George Horace Gallup was born on November 18, 1901, in Jefferson, Iowa. He was the son of George Henry Gallup, a dairy farmer. George, Jr., then known as “Ted” delivered milk and “used his salary to start a newspaper at the high school.” He was also a football player who played for the University of Iowa while he obtained his higher education. He was “editor of The Daily Iowan, an independent newspaper which serves the university campus. He earned his Bachelor of Arts in 1923, his Master of Arts in 1925, and his Ph.D. in 1928.
After obtaining his education, he “served as the head of the Department of Journalism” at Drake University in Des Moines, Iowa. In 1931 he became “a professor of journalism and advertising at Northwestern University in Evanston, Illinois. The next year, he moved to New York City to join the advertising agency of Young and Rubicam as director of research” and later as vice president. He was also “professor of journalism at Columbia University.” He resigned from this position soon after he started the American Institute of Public Opinion (known as Gallup Poll) in 1935.

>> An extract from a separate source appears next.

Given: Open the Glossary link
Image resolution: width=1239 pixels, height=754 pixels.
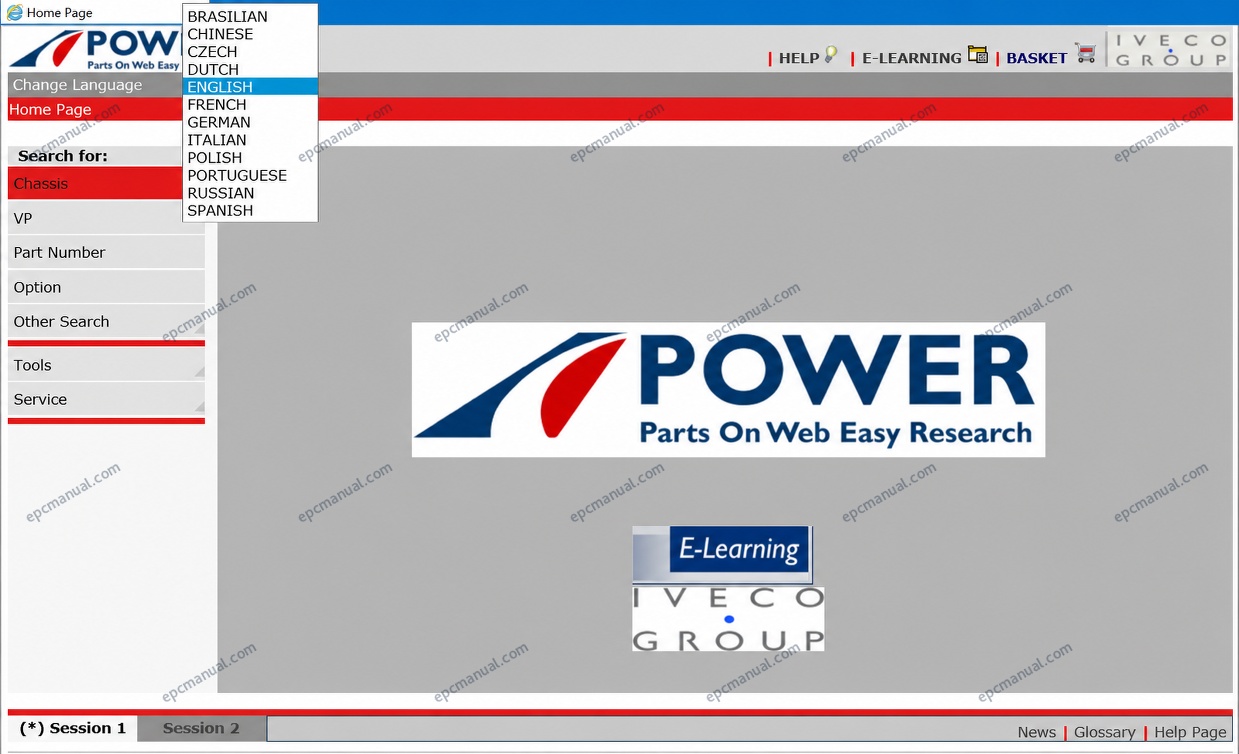Looking at the screenshot, I should (1104, 732).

As “an American pioneer of survey sampling techniques,” he is “often credited as the developer of public polling” after helping his mother-in-law with some political polling. “In 1936, his new organization achieved national recognition by correctly predicting, from the replies of only 50,000 respondents, that Franklin Roosevelt would defeat Alf Landon in the U.S. Presidential election. This was I direct contradiction to the widely respected Literary Digest magazine whose poll based on over two million returned questionnaires predicted that Landon would be the winner. Not only did Gallup get the election right, he correctly predicted the results of the Literary Digest poll as well using a random sample smaller than theirs but chosen to match it.

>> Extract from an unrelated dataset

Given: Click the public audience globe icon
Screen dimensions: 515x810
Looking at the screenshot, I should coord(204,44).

“Twelve years later, his organization had its moment of greatest ignominy, when it predicted that Thomas Dewey would defeat Harry S. Truman in the 1948 election, by five to fifteen percentage points. Gallup believed the error was mostly due to ending his polling three weeks before Election Day.”
Gallup died on July 26, 1984, “of a heart attack at his summer home in Tschingel, a village in the Bernese Oberland of Switzerland” and was buried in the Princeton Cemetery. His wife died in 1988. The couple had one son, George Gallup, Jr., writer and pollster, who died in 2011.